• Page
Who could potentially qualify for a broad second stimulus payment?

  • Individuals who made less than $99,000 according to the adjusted gross income from their 2018 or 2019 taxes (whichever was most recently filed).
  • College students, dependents over 17, disabled relatives and a taxpayer’s parent.
  • Families of up to five people.
  • SSDI recipients
  • People who aren’t US citizens and file tax returns, pay taxes and otherwise comply with federal tax law using an individual taxpayer identification number (ITIN) instead of a Social Security number.

Who might not qualify for a second payment?

Based on speculation, there are some different ways exclusion from a potential second stimulus check could play out.

Nobody qualifies: A stimulus package could be signed into law that gives tax credits and other incentives to businesses. It’s possible some people could get a travel or dining credit, but not a check.

People who make “too much” money: If another round of stimulus payments does pass, but allocations are smaller for IRS payments, it’s probable there could be a lower maximum yearly income (AGI on the tax form) to qualify. In other words, people who make more than a certain amount (that’s lower than the current cutoff of $99,000 for individuals) could potentially be left out of a second round. One example is the $40,000 cap mentioned above.

• Directive 1
In the stimulus payment text, what is the current income cutoff for individuals?
• Directive 2
Reproduce the part of the stimulus payment text that opens with the words containing "Who could potentially" and closes with "could play out.".
• Directive 3
Write the next part of the stimulus payment text, picking up after its last sentence.
The lines are separate from the stimulus payment text and stand on their own.

• Dataset excerpt
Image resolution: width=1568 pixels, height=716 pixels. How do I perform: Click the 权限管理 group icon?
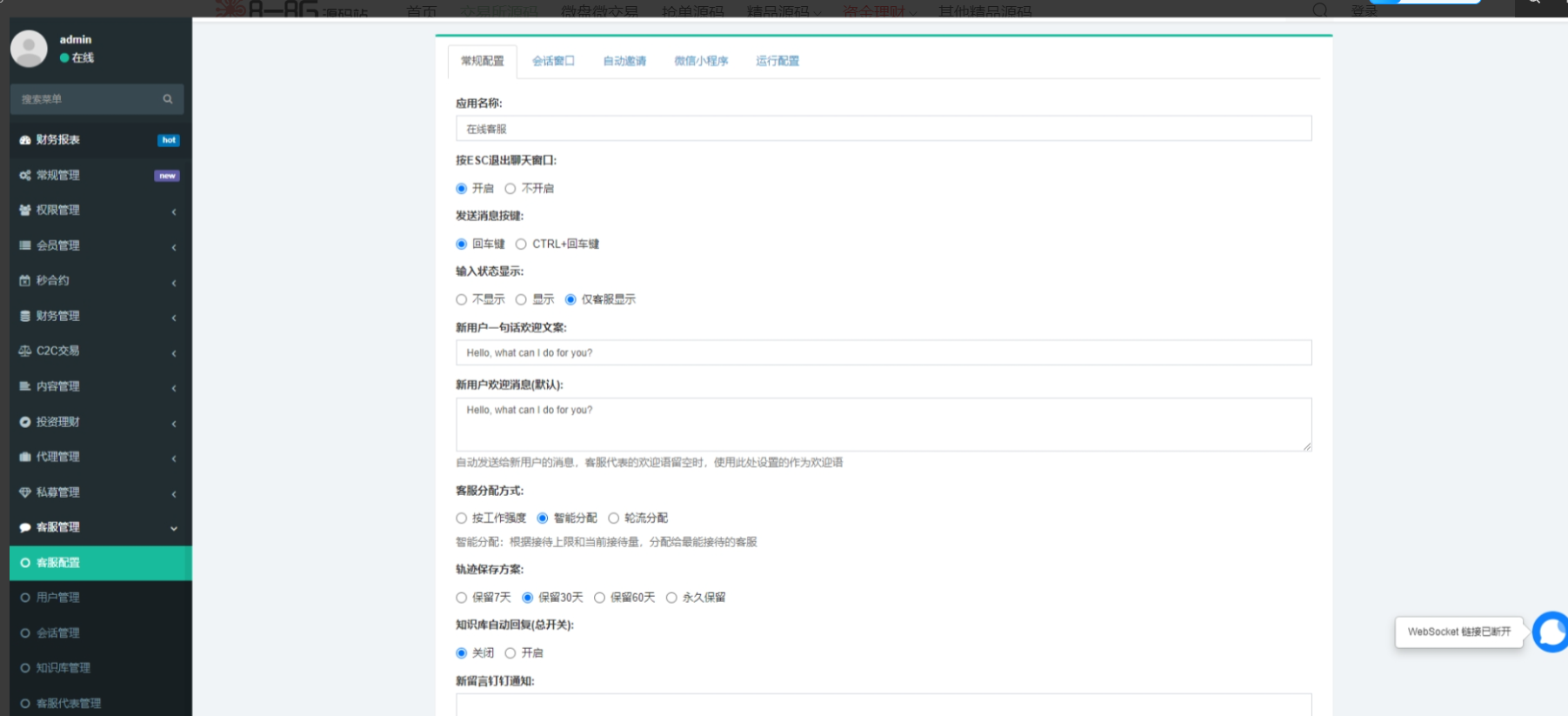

• Written response 1
$99,000

• Written response 2
Who could potentially qualify for a broad second stimulus payment?

  • Individuals who made less than $99,000 according to the adjusted gross income from their 2018 or 2019 taxes (whichever was most recently filed).
  • College students, dependents over 17, disabled relatives and a taxpayer’s parent.
  • Families of up to five people.
  • SSDI recipients
  • People who aren’t US citizens and file tax returns, pay taxes and otherwise comply with federal tax law using an individual taxpayer identification number (ITIN) instead of a Social Security number.

Who might not qualify for a second payment?

Based on speculation, there are some different ways exclusion from a potential second stimulus check could play out.

• Written response 3
Carryover exclusions from the current CARES Act: Young people between 18 and 24, people who aren’t US citizens but pay taxes, people who are incarcerated.

President Donald Trump

President Trump has expressed interest in a second round of checks in 2020.

James Martin/CNET

Who isn’t eligible for the first stimulus check

Let’s review who was excluded in the first round:

  • Single taxpayers with an adjusted gross income above $99,000
  • Heads of households with an AGI over $136,500
  • Married couples with an AGI over $198,000
  • Children over 16 and college students under age 24
  • Nonresident alien as defined by the US government

When will we know more about stimulus check qualifications?

We won’t know anything for sure until a stimulus bill comes into clearer focus, but we have a good idea when that might happen and when a check could be sent

“As soon as the Senate gets back [from its current break], we are going to sit down on a bipartisan basis with the Republicans and the Democrats,” Treasury Secretary Steven Mnuchin told CNBC on July 9. He added that it will be a priority for the next legislation to be passed between July 20 and the end of the month.

Legislators will have to work around several extended breaks when the Senate is not in session: a scheduled two-week recess until July 17 and its August recess, running from Aug. 10 to Sept. 7.

For more, here’s what we know about the major proposals for a second stimulus package. We also have information on unemployment insurance, what you can do if you’ve lost your job and what to know about evictions.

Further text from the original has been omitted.